Die Ankündigung folgte auf die Behauptung von US-Präsident Donald Trump, dass 10 "inaktive" Minenleger "vollständig zerstört" worden seien.

US-Präsident Donald Trump erklärte am Dienstag, dass Iran Konsequenzen "auf einem noch nie zuvor gesehenen Niveau" zu erwarten habe, wenn Minen gelegt würden und diese nicht entfernt werden.

Marktreaktion

Zum Zeitpunkt der Erstellung dieses Berichts liegt der West Texas Intermediate (WTI) um 1,33% im Minus bei 83,73 USD und zieht sich von den über dreijährigen Höchstständen von 113,28 USD zurück, die zu Beginn dieser Woche erreicht wurden. 

Risikostimmung - Häufig gestellte Fragen (FAQ)

Die Begriffe „Risk-on“ und „Risk-off“ beschreiben die Risikobereitschaft der Anleger. In einer „Risk-on“-Phase sind Investoren bereit, in risikoreichere Anlagen zu investieren, während sie in einer „Risk-off“-Phase sicherere Anlagen bevorzugen.

In „Risk-on“-Phasen steigen die Aktienmärkte, und auch Rohstoffe – abgesehen von Gold – gewinnen an Wert, da sie von einem positiven Wachstumsausblick profitieren. Währungen von rohstoffexportierenden Ländern sowie Kryptowährungen legen zu. In „Risk-off“-Zeiten gewinnen Staatsanleihen an Wert, Gold steigt, und sichere Währungen wie der Japanische Yen, der Schweizer Franken und der US-Dollar werden bevorzugt.

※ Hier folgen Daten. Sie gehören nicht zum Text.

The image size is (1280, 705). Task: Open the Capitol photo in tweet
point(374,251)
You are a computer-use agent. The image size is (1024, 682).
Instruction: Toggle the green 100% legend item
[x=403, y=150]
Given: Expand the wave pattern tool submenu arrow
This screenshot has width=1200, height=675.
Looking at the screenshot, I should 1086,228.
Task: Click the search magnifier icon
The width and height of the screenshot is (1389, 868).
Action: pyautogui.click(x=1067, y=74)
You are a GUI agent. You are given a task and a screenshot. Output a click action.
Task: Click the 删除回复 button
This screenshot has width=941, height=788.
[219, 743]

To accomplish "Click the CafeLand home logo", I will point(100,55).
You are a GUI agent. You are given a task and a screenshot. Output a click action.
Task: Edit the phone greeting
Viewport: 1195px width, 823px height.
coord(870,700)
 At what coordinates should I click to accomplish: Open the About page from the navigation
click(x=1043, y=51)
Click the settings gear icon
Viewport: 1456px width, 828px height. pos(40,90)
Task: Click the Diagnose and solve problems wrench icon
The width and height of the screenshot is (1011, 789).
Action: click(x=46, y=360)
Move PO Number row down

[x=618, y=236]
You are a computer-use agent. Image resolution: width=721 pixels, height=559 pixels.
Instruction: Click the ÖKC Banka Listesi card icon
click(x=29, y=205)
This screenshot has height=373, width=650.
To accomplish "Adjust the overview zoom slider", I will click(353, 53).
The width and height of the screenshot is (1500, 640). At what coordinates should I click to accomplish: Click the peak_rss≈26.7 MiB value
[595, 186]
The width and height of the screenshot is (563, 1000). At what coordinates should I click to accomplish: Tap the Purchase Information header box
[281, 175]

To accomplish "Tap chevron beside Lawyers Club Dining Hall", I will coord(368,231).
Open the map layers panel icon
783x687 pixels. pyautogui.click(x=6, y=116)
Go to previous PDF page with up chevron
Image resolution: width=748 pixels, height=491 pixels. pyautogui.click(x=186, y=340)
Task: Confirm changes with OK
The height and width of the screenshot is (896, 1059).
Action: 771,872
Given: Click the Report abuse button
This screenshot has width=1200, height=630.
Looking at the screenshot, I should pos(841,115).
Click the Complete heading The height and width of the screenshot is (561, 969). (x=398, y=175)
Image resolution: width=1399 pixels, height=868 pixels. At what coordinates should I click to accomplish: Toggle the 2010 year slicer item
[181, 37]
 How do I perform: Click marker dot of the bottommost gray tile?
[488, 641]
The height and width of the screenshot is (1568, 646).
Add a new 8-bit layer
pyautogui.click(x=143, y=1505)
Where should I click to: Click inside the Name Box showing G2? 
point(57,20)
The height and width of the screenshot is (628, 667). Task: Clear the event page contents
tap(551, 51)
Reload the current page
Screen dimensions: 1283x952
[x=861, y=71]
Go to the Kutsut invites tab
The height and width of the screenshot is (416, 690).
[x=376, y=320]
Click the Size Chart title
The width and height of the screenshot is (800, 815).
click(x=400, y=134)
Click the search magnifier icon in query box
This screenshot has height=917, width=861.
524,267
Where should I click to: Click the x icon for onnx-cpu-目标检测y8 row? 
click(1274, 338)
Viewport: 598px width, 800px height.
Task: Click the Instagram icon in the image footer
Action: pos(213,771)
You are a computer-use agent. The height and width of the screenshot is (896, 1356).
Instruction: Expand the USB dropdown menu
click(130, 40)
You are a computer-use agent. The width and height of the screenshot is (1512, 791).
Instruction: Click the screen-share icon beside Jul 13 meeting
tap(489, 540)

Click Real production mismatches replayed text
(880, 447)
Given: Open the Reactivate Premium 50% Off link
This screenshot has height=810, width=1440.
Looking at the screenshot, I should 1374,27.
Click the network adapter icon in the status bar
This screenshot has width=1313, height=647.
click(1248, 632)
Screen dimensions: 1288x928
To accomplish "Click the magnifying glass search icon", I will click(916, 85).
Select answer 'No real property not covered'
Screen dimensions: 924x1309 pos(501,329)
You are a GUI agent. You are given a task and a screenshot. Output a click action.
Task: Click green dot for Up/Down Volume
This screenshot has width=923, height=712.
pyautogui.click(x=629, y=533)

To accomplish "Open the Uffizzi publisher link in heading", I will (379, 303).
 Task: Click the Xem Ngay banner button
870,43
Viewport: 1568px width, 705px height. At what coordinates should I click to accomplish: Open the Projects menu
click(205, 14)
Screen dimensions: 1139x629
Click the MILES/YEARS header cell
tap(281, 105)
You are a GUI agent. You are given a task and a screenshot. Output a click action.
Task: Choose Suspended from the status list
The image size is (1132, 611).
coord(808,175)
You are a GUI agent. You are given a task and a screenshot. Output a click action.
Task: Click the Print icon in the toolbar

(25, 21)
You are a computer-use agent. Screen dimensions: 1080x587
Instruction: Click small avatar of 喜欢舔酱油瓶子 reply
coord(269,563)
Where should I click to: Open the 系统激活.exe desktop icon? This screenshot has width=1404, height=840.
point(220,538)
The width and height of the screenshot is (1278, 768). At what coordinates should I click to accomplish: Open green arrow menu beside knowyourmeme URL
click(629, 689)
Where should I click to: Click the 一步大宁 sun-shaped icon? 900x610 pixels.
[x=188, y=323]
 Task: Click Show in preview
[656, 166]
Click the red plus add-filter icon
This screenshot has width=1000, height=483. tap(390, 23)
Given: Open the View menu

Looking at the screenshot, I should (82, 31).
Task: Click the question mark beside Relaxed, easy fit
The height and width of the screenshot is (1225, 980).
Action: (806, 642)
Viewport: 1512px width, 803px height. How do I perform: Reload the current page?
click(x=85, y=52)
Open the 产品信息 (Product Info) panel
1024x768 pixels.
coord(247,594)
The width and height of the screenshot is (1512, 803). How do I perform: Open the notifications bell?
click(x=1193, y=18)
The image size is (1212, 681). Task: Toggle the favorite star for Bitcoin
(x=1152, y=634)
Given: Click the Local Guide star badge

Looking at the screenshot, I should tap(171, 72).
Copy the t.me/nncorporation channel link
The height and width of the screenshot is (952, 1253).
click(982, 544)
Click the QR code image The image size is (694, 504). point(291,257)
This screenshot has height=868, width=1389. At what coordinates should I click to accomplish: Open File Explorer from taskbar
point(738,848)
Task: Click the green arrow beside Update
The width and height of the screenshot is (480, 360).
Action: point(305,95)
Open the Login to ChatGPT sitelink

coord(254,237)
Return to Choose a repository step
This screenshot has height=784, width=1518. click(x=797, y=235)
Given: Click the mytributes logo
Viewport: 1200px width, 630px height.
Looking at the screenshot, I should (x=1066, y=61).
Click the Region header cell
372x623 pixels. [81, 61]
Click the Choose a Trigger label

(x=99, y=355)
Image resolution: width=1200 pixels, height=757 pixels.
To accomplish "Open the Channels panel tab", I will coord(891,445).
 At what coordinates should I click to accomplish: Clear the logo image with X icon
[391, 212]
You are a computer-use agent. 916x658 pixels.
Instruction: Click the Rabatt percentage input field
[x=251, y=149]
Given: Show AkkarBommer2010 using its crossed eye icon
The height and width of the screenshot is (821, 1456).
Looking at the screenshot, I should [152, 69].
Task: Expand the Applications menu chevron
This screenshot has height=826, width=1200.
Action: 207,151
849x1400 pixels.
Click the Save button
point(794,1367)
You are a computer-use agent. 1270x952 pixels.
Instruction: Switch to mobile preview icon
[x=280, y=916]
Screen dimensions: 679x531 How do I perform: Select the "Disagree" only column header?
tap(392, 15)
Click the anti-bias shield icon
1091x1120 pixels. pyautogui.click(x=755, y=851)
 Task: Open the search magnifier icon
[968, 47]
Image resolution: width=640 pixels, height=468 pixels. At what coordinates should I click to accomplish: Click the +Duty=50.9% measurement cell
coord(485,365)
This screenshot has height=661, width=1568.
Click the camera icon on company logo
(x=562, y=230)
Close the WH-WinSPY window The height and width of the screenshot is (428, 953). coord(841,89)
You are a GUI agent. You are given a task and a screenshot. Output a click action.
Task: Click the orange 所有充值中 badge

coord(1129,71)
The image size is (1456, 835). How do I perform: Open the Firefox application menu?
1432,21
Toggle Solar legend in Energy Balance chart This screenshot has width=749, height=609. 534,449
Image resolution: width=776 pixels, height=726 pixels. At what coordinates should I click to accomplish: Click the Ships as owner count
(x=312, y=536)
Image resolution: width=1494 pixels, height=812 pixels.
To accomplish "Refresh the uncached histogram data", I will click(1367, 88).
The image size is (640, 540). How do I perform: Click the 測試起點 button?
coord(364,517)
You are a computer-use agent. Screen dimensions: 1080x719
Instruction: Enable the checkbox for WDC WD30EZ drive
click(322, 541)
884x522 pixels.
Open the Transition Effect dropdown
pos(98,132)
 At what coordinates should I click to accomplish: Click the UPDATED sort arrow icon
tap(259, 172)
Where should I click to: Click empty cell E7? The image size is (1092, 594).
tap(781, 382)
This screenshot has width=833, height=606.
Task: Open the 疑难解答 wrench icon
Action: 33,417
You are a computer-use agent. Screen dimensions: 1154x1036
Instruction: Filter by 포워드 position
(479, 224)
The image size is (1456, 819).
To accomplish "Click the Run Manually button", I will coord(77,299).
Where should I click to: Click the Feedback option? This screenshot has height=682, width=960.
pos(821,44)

Währungen von rohstoffreichen Ländern wie Australien, Kanada und Neuseeland profitieren in Phasen der Risikobereitschaft („Risk-on“), da Rohstoffe in Zeiten wirtschaftlicher Expansion tendenziell im Preis steigen.

Die Währungen, die in Phasen von „Risk-off“-Stimmungen typischerweise an Wert gewinnen, sind der US-Dollar (USD), der japanische Yen (JPY) und der Schweizer Franken (CHF). Der US-Dollar profitiert in Krisenzeiten von seiner Rolle als Weltreservewährung, da Investoren vermehrt US-Staatsanleihen kaufen, die als besonders sicher gelten. Dies liegt daran, dass es als unwahrscheinlich angesehen wird, dass die größte Volkswirtschaft der Welt zahlungsunfähig wird. Der Yen verzeichnet durch die hohe Nachfrage nach japanischen Staatsanleihen Zuwächse, da ein Großteil dieser Anleihen von inländischen Investoren gehalten wird, die selbst in Krisenzeiten kaum Verkaufsdruck erzeugen. Der Schweizer Franken wird aufgrund strenger Bankgesetze, die den Kapitalschutz verbessern, als sicherer Hafen betrachtet.